If interested in viewing the FAIR Score for a particular record, refer to the column-specific queries section further below.

In [None]:
from Scripts import databaseInfo

# reminder of how TestResults looks
# REPLACE w updated function to show just TestResults table
databaseInfo(conn)

In [None]:
from Scripts import FAIRScorer

help(FAIRScorer)

In [None]:
# calculate FAIR scores for all records
FAIRScorer(records['all'], conn)

In [None]:
from Scripts import FAIR_Chart

help(FAIR_Chart)

### FAIR Analysis for All Records

In [None]:
# display FAIR Score Distribution Chart
# all records
FAIR_Chart(conn)

### FAIR Analysis for Records with NASA URLs

In [None]:
# only records with NASA URLs
FAIR_Chart(conn, All = False)

## How to do your own queries 
This section gives examples of how to query the database for row specific and column specific queries. Also provided are brief explanations of some of the SQLite syntax and also an example of a complex query for both categories. <br>

If more context is needed for the SQLite code than is provided by the comments, I recommend visiting <a href="https://www.sqlitetutorial.net/" target="_blank">https://www.sqlitetutorial.net/</a>.<br>

*Disclaimer: Not all authors are provided, as checks were only done to find if an allowed author exists.* 
<br>
**Also note that when a SPASE record has multiple product keys for one URL or multiple URLs in general, each URL/product key gets their own entry into the table. This is why there may be 'duplicate entries' in the database.**

### Record Specific Queries

This section describes how to get data with queries based on records/rows.

In [None]:
from Scripts import execution

help(execution)

> Ex: How to get a ResourceID

> - Use """SELECT columnName FROM TableName WHERE columnName = x""" where x is of proper data type.

In [None]:
stmt = """ SELECT SPASE_id FROM MetadataEntries WHERE rowNum = 10 """
execution(stmt, conn)

> Ex: Get ResourceID by specifying the xml file name

> - Use "LIKE '%text%'" instead of '= x' for when you need to query on partial info.

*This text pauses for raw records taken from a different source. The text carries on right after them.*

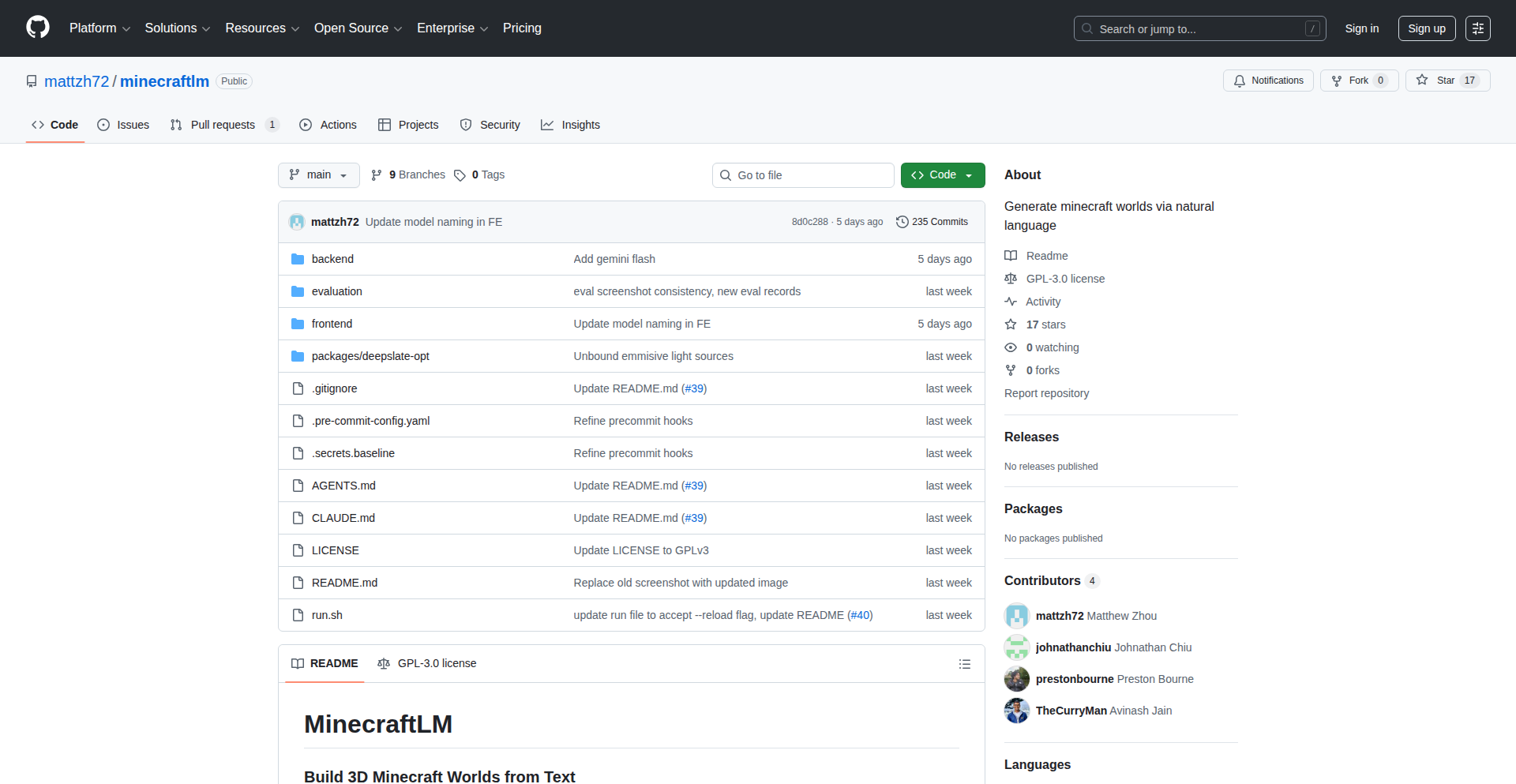
Task: Click the Notifications bell button
Action: [x=1268, y=81]
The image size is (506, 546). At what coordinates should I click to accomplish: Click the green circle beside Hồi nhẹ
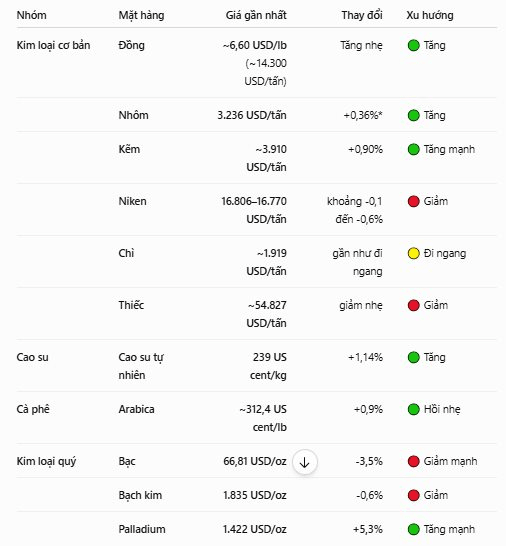(413, 409)
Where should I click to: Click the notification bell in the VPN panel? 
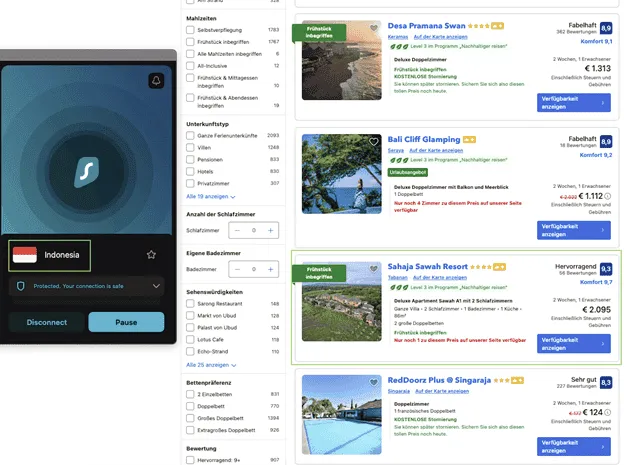156,81
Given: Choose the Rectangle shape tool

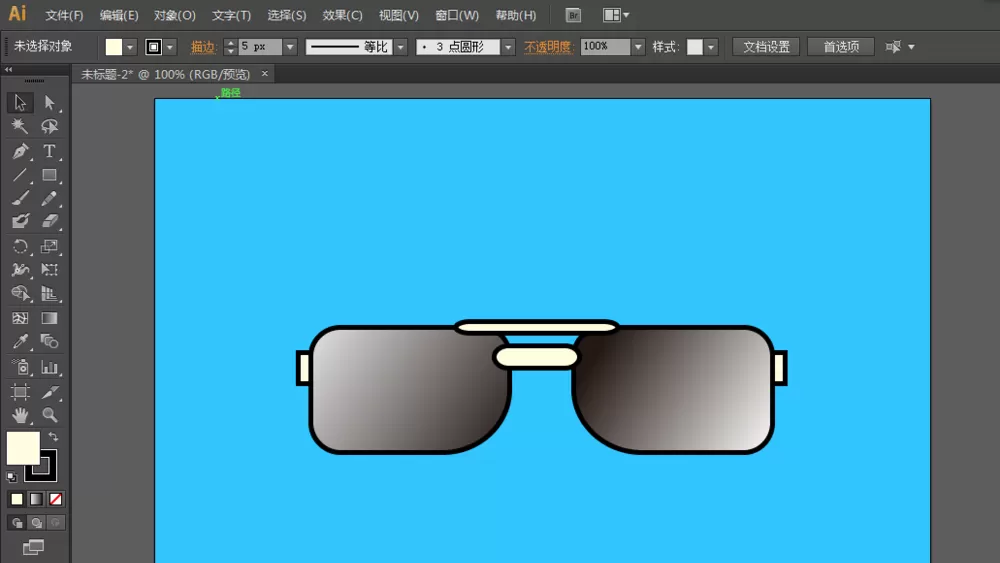Looking at the screenshot, I should [49, 175].
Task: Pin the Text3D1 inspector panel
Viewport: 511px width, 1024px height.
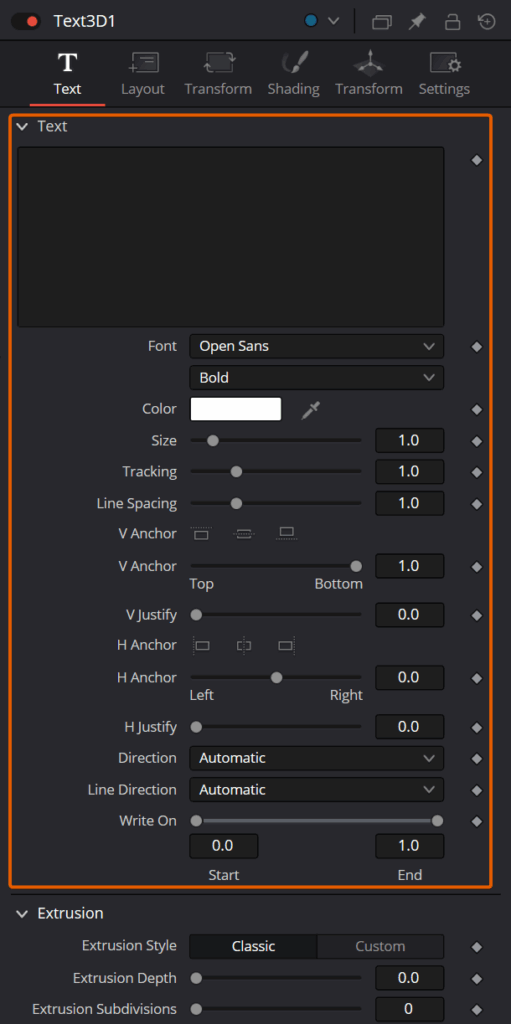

> - SQLite uses the '%' as the multi-character wildcard and '_' as the single character wildcard.

> - Use DISTINCT to prevent duplicate rows.

In [None]:
stmt = """ SELECT DISTINCT(SPASE_id) FROM MetadataEntries WHERE SPASE_id LIKE '%IMAP3/PT120S' """
execution(stmt, conn)

> Ex: Searching table for ResourceID using a specific value of a column

In [None]:
ds = "Interball Aurora MAG 2-min Key Parameters"
stmt = f""" SELECT DISTINCT(SPASE_id) FROM MetadataEntries WHERE datasetName = '{ds}' """
execution(stmt, conn)

> Ex: How to get all data for a SPASE record using the ResourceID
> - Put 'multiple' as the second optional arg for execution when selecting more than 1 item.

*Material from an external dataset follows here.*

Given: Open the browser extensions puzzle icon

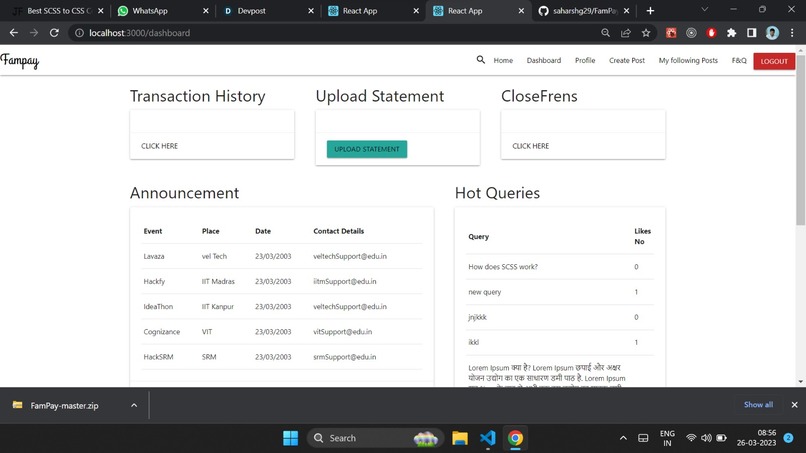Looking at the screenshot, I should tap(731, 33).
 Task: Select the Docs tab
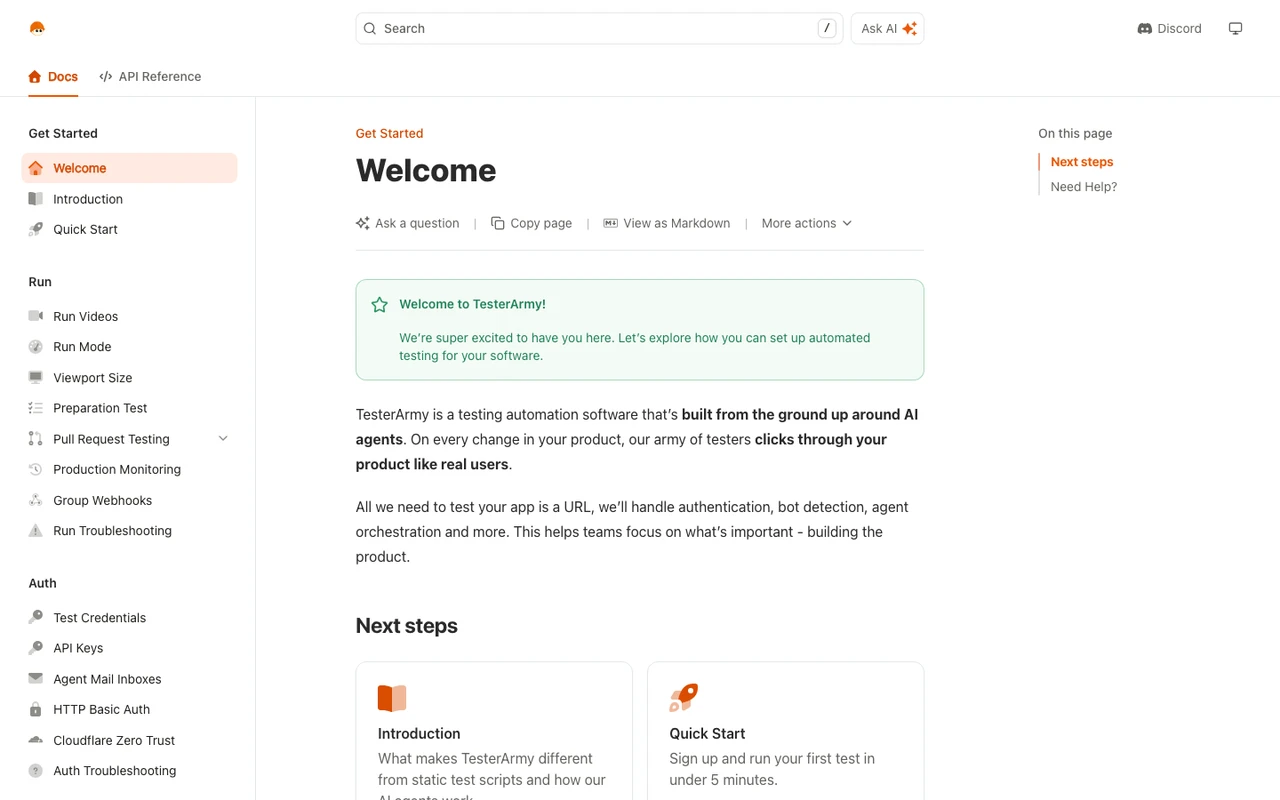(x=53, y=76)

>> This example prints out the following data in a list of tuples, where each tuple is a distinct row in the table. The tuples follow the following printout format:
>> - rowNum
>> - SPASE_id
>> - author
>> - authorRole (if relevant)
>> - publisher
>> - publication year
>> - datasetName
>> - license
>> - url (if NASA URL)
>> - prodKey
>> - description
>> - PID

In [None]:
ID = "spase://NASA/NumericalData/Interball-2/IMAP3/PT120S"
stmt = f""" SELECT * FROM MetadataEntries WHERE SPASE_id = '{ID}' """
rows = execution(stmt, conn, "multiple")
rows

> To get the actual description, use the SPASE_DataPrinter function

In [None]:
from Scripts import MetadataPrinter

help(MetadataPrinter)

In [None]:
MetadataPrinter(ID, fields = ["description"])

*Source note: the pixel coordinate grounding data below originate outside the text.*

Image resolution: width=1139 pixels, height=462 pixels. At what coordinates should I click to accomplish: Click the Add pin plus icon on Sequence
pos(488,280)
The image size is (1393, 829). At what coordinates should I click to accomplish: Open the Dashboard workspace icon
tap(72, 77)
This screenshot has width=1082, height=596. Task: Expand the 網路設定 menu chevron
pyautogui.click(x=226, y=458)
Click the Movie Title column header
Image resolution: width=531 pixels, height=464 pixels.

> Ex: How to get the Fair Score for a record

In [None]:
ID = "spase://NASA/NumericalData/Interball-2/IMAP3/PT120S"
stmt = f""" SELECT DISTINCT(FAIR_Score) FROM TestResults WHERE SPASE_id = '{ID}' """
execution(stmt, conn)

> Complex example: Selecting multiple items from multiple tables by using the ResourceID

> - Notice we use commas for multiple items and INNER JOINS when it is over multiple tables.

In [None]:
ID = "spase://NASA/NumericalData/Interball-2/IMAP3/PT120S"
rows = execution(f""" SELECT author, MetadataSources.author_source, Records.SPASE_URL 
            FROM MetadataEntries
                INNER JOIN MetadataSources USING (SPASE_id)
                INNER JOIN Records USING (SPASE_id)
            WHERE SPASE_id = '{ID}';""", conn, 'multiple')
print(rows[0])

### Column Specific Queries
This section describes how to get data with queries based on the column values.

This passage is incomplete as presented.